Nothing in the data may be altered; copy it all exactly.

-- Opening Marker --

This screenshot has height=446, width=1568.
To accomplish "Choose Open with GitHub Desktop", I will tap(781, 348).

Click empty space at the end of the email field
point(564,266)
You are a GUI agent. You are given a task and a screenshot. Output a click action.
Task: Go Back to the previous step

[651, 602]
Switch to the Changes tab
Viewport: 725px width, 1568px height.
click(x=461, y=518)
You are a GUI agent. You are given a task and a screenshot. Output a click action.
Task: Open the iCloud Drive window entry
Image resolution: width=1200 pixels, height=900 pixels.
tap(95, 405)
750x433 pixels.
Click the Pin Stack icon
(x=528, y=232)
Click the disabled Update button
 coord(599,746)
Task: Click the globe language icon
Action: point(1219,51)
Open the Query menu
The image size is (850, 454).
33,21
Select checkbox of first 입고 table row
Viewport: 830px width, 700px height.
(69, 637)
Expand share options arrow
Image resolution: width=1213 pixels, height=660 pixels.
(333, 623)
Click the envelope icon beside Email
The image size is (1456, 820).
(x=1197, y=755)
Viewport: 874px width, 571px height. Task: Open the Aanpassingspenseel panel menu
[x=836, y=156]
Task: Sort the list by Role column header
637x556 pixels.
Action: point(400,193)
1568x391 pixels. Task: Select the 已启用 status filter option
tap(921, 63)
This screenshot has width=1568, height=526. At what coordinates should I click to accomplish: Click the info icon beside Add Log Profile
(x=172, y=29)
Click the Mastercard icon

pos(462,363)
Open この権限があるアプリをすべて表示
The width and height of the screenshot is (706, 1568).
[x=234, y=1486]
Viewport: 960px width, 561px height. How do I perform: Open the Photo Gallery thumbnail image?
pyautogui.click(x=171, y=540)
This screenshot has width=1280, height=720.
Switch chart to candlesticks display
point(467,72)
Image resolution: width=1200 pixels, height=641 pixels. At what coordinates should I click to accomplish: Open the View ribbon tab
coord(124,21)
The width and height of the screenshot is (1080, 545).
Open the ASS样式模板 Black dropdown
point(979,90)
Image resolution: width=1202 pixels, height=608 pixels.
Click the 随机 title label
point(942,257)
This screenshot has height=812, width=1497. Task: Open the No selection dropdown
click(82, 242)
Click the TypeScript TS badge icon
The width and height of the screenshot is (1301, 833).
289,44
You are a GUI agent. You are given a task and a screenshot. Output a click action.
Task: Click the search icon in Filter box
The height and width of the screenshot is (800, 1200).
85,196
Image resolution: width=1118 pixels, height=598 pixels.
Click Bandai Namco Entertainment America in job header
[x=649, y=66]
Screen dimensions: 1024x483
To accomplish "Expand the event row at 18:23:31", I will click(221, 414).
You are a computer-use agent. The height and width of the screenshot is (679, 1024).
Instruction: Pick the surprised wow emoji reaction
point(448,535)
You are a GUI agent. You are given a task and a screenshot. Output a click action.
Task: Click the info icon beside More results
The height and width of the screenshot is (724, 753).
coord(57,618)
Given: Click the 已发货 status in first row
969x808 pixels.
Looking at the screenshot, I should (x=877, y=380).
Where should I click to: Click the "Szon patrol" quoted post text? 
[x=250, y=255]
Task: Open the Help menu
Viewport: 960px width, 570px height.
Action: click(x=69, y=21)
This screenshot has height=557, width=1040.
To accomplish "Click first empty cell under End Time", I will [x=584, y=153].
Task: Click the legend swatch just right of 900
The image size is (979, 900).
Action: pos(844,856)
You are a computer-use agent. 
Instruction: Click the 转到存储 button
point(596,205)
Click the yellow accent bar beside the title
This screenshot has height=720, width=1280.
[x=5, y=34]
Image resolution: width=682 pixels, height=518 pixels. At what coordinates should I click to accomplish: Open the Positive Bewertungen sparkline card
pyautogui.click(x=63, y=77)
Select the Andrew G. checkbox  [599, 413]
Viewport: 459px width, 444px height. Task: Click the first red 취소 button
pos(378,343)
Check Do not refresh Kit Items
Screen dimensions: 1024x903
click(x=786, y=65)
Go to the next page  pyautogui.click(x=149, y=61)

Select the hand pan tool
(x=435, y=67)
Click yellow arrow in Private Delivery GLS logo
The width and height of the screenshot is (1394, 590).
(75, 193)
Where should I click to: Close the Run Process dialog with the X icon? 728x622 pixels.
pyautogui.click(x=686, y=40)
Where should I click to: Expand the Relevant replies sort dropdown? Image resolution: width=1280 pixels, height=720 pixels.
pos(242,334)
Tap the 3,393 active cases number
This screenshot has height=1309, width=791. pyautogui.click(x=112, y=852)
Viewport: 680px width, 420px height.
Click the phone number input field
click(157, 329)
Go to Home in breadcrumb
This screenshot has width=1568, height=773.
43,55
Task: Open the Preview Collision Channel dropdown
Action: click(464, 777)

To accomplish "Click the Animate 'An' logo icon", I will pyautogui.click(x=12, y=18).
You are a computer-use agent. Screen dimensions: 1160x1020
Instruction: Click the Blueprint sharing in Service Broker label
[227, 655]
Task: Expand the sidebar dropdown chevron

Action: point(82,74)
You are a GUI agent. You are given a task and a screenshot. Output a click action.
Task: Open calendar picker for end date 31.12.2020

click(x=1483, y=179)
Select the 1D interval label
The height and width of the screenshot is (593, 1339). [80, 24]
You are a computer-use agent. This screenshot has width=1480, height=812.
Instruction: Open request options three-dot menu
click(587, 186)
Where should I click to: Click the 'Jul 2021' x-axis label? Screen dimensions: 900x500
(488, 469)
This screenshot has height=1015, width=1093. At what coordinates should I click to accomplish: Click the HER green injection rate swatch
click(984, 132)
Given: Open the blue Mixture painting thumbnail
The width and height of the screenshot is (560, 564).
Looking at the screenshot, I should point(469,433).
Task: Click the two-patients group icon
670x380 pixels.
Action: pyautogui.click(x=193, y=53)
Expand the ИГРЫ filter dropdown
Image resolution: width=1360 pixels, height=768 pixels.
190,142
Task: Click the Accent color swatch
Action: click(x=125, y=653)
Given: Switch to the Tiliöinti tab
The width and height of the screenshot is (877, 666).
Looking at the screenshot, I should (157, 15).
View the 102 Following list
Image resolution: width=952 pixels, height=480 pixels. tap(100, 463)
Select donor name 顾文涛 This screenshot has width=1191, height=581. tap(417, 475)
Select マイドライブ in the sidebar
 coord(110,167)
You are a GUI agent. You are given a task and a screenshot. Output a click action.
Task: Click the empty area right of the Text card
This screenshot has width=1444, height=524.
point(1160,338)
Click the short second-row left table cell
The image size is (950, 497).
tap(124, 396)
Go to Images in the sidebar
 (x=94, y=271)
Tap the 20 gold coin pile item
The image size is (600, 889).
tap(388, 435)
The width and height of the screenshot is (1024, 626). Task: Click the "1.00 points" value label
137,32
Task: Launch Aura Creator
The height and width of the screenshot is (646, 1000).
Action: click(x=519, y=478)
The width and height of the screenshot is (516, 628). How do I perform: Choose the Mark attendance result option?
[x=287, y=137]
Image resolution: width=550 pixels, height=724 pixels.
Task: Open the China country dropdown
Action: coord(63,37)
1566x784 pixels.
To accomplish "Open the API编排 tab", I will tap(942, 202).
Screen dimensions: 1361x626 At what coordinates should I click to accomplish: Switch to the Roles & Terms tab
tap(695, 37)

-- Closing Marker --

▶ _YOUR RESPONSE_
This screenshot has height=446, width=1568.
To accomplish "Choose Open with GitHub Desktop", I will tap(781, 348).

Click empty space at the end of the email field
point(564,266)
You are a GUI agent. You are given a task and a screenshot. Output a click action.
Task: Go Back to the previous step

[651, 602]
Switch to the Changes tab
Viewport: 725px width, 1568px height.
click(x=461, y=518)
You are a GUI agent. You are given a task and a screenshot. Output a click action.
Task: Open the iCloud Drive window entry
Image resolution: width=1200 pixels, height=900 pixels.
tap(95, 405)
750x433 pixels.
Click the Pin Stack icon
(x=528, y=232)
Click the disabled Update button
 coord(599,746)
Task: Click the globe language icon
Action: point(1219,51)
Open the Query menu
The image size is (850, 454).
33,21
Select checkbox of first 입고 table row
Viewport: 830px width, 700px height.
(69, 637)
Expand share options arrow
Image resolution: width=1213 pixels, height=660 pixels.
(333, 623)
Click the envelope icon beside Email
The image size is (1456, 820).
(x=1197, y=755)
Viewport: 874px width, 571px height. Task: Open the Aanpassingspenseel panel menu
[x=836, y=156]
Task: Sort the list by Role column header
637x556 pixels.
Action: point(400,193)
1568x391 pixels. Task: Select the 已启用 status filter option
tap(921, 63)
This screenshot has width=1568, height=526. At what coordinates should I click to accomplish: Click the info icon beside Add Log Profile
(x=172, y=29)
Click the Mastercard icon

pos(462,363)
Open この権限があるアプリをすべて表示
The width and height of the screenshot is (706, 1568).
[x=234, y=1486]
Viewport: 960px width, 561px height. How do I perform: Open the Photo Gallery thumbnail image?
pyautogui.click(x=171, y=540)
This screenshot has width=1280, height=720.
Switch chart to candlesticks display
point(467,72)
Image resolution: width=1200 pixels, height=641 pixels. At what coordinates should I click to accomplish: Open the View ribbon tab
coord(124,21)
The width and height of the screenshot is (1080, 545).
Open the ASS样式模板 Black dropdown
point(979,90)
Image resolution: width=1202 pixels, height=608 pixels.
Click the 随机 title label
point(942,257)
This screenshot has height=812, width=1497. Task: Open the No selection dropdown
click(82, 242)
Click the TypeScript TS badge icon
The width and height of the screenshot is (1301, 833).
289,44
You are a GUI agent. You are given a task and a screenshot. Output a click action.
Task: Click the search icon in Filter box
The height and width of the screenshot is (800, 1200).
85,196
Image resolution: width=1118 pixels, height=598 pixels.
Click Bandai Namco Entertainment America in job header
[x=649, y=66]
Screen dimensions: 1024x483
To accomplish "Expand the event row at 18:23:31", I will click(221, 414).
You are a computer-use agent. The height and width of the screenshot is (679, 1024).
Instruction: Pick the surprised wow emoji reaction
point(448,535)
You are a GUI agent. You are given a task and a screenshot. Output a click action.
Task: Click the info icon beside More results
The height and width of the screenshot is (724, 753).
coord(57,618)
Given: Click the 已发货 status in first row
969x808 pixels.
Looking at the screenshot, I should (x=877, y=380).
Where should I click to: Click the "Szon patrol" quoted post text? 
[x=250, y=255]
Task: Open the Help menu
Viewport: 960px width, 570px height.
Action: click(x=69, y=21)
This screenshot has height=557, width=1040.
To accomplish "Click first empty cell under End Time", I will [x=584, y=153].
Task: Click the legend swatch just right of 900
The image size is (979, 900).
Action: pos(844,856)
You are a computer-use agent. 
Instruction: Click the 转到存储 button
point(596,205)
Click the yellow accent bar beside the title
This screenshot has height=720, width=1280.
[x=5, y=34]
Image resolution: width=682 pixels, height=518 pixels. At what coordinates should I click to accomplish: Open the Positive Bewertungen sparkline card
pyautogui.click(x=63, y=77)
Select the Andrew G. checkbox  [599, 413]
Viewport: 459px width, 444px height. Task: Click the first red 취소 button
pos(378,343)
Check Do not refresh Kit Items
Screen dimensions: 1024x903
click(x=786, y=65)
Go to the next page  pyautogui.click(x=149, y=61)

Select the hand pan tool
(x=435, y=67)
Click yellow arrow in Private Delivery GLS logo
The width and height of the screenshot is (1394, 590).
(75, 193)
Where should I click to: Close the Run Process dialog with the X icon? 728x622 pixels.
pyautogui.click(x=686, y=40)
Where should I click to: Expand the Relevant replies sort dropdown? Image resolution: width=1280 pixels, height=720 pixels.
pos(242,334)
Tap the 3,393 active cases number
This screenshot has height=1309, width=791. pyautogui.click(x=112, y=852)
Viewport: 680px width, 420px height.
Click the phone number input field
click(157, 329)
Go to Home in breadcrumb
This screenshot has width=1568, height=773.
43,55
Task: Open the Preview Collision Channel dropdown
Action: click(464, 777)

To accomplish "Click the Animate 'An' logo icon", I will pyautogui.click(x=12, y=18).
You are a computer-use agent. Screen dimensions: 1160x1020
Instruction: Click the Blueprint sharing in Service Broker label
[227, 655]
Task: Expand the sidebar dropdown chevron

Action: point(82,74)
You are a GUI agent. You are given a task and a screenshot. Output a click action.
Task: Open calendar picker for end date 31.12.2020

click(x=1483, y=179)
Select the 1D interval label
The height and width of the screenshot is (593, 1339). [80, 24]
You are a computer-use agent. This screenshot has width=1480, height=812.
Instruction: Open request options three-dot menu
click(587, 186)
Where should I click to: Click the 'Jul 2021' x-axis label? Screen dimensions: 900x500
(488, 469)
This screenshot has height=1015, width=1093. At what coordinates should I click to accomplish: Click the HER green injection rate swatch
click(984, 132)
Given: Open the blue Mixture painting thumbnail
The width and height of the screenshot is (560, 564).
Looking at the screenshot, I should point(469,433).
Task: Click the two-patients group icon
670x380 pixels.
Action: pyautogui.click(x=193, y=53)
Expand the ИГРЫ filter dropdown
Image resolution: width=1360 pixels, height=768 pixels.
190,142
Task: Click the Accent color swatch
Action: click(x=125, y=653)
Given: Switch to the Tiliöinti tab
The width and height of the screenshot is (877, 666).
Looking at the screenshot, I should (157, 15).
View the 102 Following list
Image resolution: width=952 pixels, height=480 pixels. tap(100, 463)
Select donor name 顾文涛 This screenshot has width=1191, height=581. tap(417, 475)
Select マイドライブ in the sidebar
 coord(110,167)
You are a GUI agent. You are given a task and a screenshot. Output a click action.
Task: Click the empty area right of the Text card
This screenshot has width=1444, height=524.
point(1160,338)
Click the short second-row left table cell
The image size is (950, 497).
tap(124, 396)
Go to Images in the sidebar
 (x=94, y=271)
Tap the 20 gold coin pile item
The image size is (600, 889).
tap(388, 435)
The width and height of the screenshot is (1024, 626). Task: Click the "1.00 points" value label
137,32
Task: Launch Aura Creator
The height and width of the screenshot is (646, 1000).
Action: click(x=519, y=478)
The width and height of the screenshot is (516, 628). How do I perform: Choose the Mark attendance result option?
[x=287, y=137]
Image resolution: width=550 pixels, height=724 pixels.
Task: Open the China country dropdown
Action: coord(63,37)
1566x784 pixels.
To accomplish "Open the API编排 tab", I will tap(942, 202).
Screen dimensions: 1361x626 At what coordinates should I click to accomplish: Switch to the Roles & Terms tab
tap(695, 37)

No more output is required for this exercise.